_ФРАГМЕНТ ТЕКСТА_:
>>>

Сотрудники органов следствия понимают это. И все чаще прибегают к помощи заключенных. Доказательством вины человека на стадии следствия выступают показания его сокамерников. Якобы он им признался в совершенном преступлении, о чем они, опять же, якобы не могут молчать. Некоторые из таких сознательных сокамерников потом на суде отказываются от своих слов, утверждая, что дали их под давлением и в обмен на какие-то блага. Но это никого не смущает — «добровольные помощники» продолжают работать на благо следователей не покладая рук.
Чем опасна эта тенденция и как уберечься от ложных свидетельств соседей по камере — в материале обозревателя «МК».
Морали места нет
У правоохранителей есть специальный термин — «тактический прием». Так называют некоторые следователи и оперативники обман («у нас есть неопровержимые улики»), шантаж («не признаешься — арестуем твою жену и мать»), ложные обещания («дашь на него показания — сам останешься на свободе»). В российском законодательстве не закреплены требования к этичности таких приемов. Так что если подобные угрозы не сопровождались пытками, то это считается фактически нормой. Конечно, статья 164 УПК РФ прописывает, что при производстве следственных действий «недопустимо применение насилия, угроз». Но следователь ведь всегда может сказать: он не угрожал задержанному, а описывал нерадужные перспективы. Ну а про это УПК, разумеется, молчит.
Надо сказать, что применялись «неоднозначные» тактические приемы еще в царской России. В своих воспоминаниях знаменитый сыщик дореволюционной эпохи Аркадий Кошко признавался, что использует аморальные методы, но оправдывал это тем, что в борьбе с преступностью все средства хороши. Вроде как получалось: сами преступники нарушают нормы нравственности и морали, так почему бы не использовать против них их же оружие?
В современной России дискуссия о недопустимости некоторых методов следствия несколько раз поднималась учеными и правозащитниками. Первые даже предлагали внести изменения в статью 164 УПК, прописав там, что не допускается применение тактических методов, основанных на шантаже, унижающих человеческое достоинство, разжигающих между субъектами ненависть и вражду. Но эта инициатива криминологов ни поддержки, ни даже понимания не нашла.

<<<

_ЗАДАНИЯ К ФРАГМЕНТУ_:
**a)** Какая статья УПК РФ, согласно фрагменту, запрещает применять насилие и угрозы при производстве следственных действий?
**b)** Перечислите все действия, которые, согласно фрагменту, некоторые следователи и оперативники называют «тактическим приемом».
**c)** Перескажите абзац фрагмента, начинающийся словами «В современной России дискуссия», в виде списка из трех пунктов, сохранив его основные факты.

_ИСХОДНЫЕ ДАННЫЕ_:
>>>

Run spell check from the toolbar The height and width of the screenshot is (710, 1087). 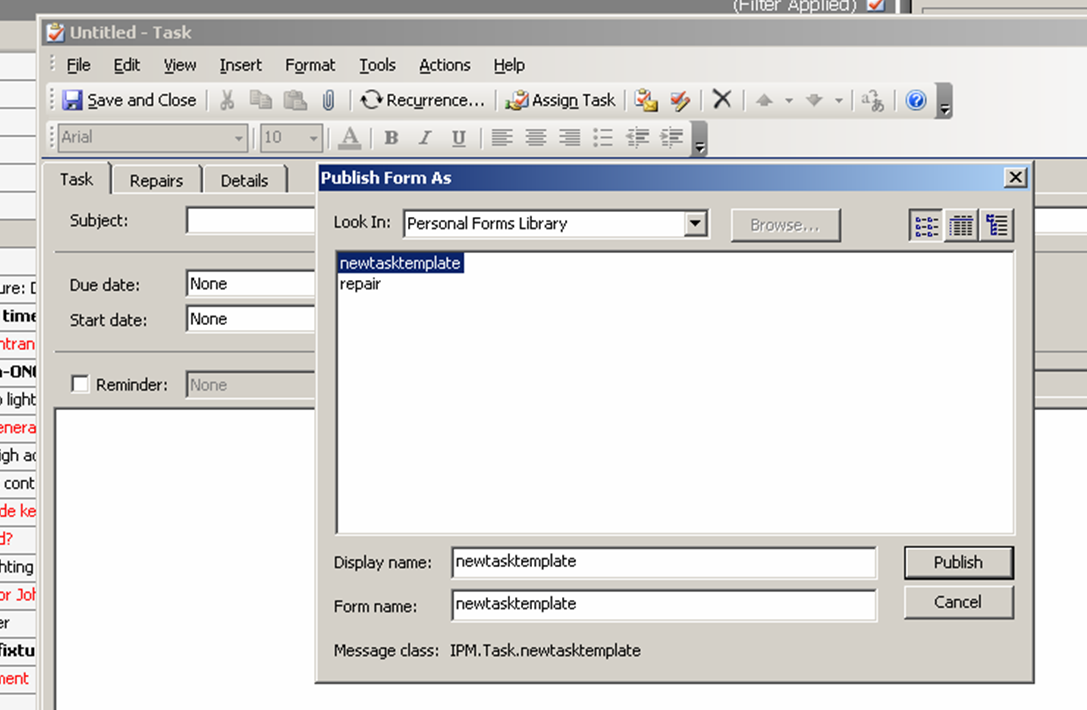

<<<

_ОТВЕТЫ К ЗАДАНИЯМ_:
**a)** Статья 164 УПК РФ.

**b)** Обман, шантаж, ложные обещания.

**c)**
- Ученые и правозащитники несколько раз поднимали вопрос о недопустимости некоторых методов следствия.
- Ученые предлагали дополнить статью 164 УПК запретом на тактические методы, основанные на шантаже, унижающие человеческое достоинство и разжигающие между субъектами ненависть и вражду.
- Эта инициатива криминологов не нашла ни поддержки, ни понимания.